— START Listed entries —
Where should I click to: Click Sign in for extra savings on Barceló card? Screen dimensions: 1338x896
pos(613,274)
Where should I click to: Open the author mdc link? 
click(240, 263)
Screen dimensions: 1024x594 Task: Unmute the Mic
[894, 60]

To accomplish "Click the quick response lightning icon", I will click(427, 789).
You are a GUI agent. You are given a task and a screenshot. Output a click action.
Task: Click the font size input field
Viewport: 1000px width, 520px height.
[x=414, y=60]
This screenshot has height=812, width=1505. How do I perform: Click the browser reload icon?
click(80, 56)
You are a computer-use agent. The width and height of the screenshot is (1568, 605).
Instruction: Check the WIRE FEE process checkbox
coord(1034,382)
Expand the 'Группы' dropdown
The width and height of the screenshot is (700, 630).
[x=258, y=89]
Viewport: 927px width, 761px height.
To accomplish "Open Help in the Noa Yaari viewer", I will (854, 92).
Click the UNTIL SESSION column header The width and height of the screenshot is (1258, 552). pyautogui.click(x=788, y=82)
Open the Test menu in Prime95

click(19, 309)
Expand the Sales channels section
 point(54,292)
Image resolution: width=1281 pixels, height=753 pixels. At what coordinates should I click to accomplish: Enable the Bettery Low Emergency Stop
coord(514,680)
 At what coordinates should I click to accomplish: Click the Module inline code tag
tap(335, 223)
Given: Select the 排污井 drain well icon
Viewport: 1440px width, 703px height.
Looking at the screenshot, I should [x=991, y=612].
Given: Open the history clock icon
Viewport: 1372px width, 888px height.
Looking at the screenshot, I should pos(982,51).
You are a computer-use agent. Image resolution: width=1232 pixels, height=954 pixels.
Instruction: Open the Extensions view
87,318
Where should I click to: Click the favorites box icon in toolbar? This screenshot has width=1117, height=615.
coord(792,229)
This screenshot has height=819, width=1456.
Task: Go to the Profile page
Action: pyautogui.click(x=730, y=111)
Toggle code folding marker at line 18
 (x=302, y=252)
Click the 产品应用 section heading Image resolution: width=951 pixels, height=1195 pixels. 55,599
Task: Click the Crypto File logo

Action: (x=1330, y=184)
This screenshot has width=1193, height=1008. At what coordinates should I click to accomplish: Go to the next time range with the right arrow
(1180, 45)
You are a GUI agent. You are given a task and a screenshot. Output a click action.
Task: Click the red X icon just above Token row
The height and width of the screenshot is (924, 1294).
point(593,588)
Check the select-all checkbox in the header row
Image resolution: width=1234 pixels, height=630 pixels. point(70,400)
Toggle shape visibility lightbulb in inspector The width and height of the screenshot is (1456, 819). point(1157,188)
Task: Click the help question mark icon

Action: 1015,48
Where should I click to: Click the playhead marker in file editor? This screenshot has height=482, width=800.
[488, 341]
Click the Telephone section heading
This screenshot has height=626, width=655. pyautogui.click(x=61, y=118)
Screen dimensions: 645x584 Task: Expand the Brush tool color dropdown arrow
— END Listed entries —
_Stated exercise_. Copy out everything in the records from the line containing "Toggle code folding marker at line 18" down to the line containing "point(593,588)", requests included. Lower every coordinate in the answers by 110.

_Correct answer_.
Toggle code folding marker at line 18
 (x=192, y=142)
Click the 产品应用 section heading Image resolution: width=951 pixels, height=1195 pixels. -55,489
Task: Click the Crypto File logo

Action: (x=1220, y=74)
This screenshot has width=1193, height=1008. At what coordinates should I click to accomplish: Go to the next time range with the right arrow
(1070, -65)
You are a GUI agent. You are given a task and a screenshot. Output a click action.
Task: Click the red X icon just above Token row
The height and width of the screenshot is (924, 1294).
point(483,478)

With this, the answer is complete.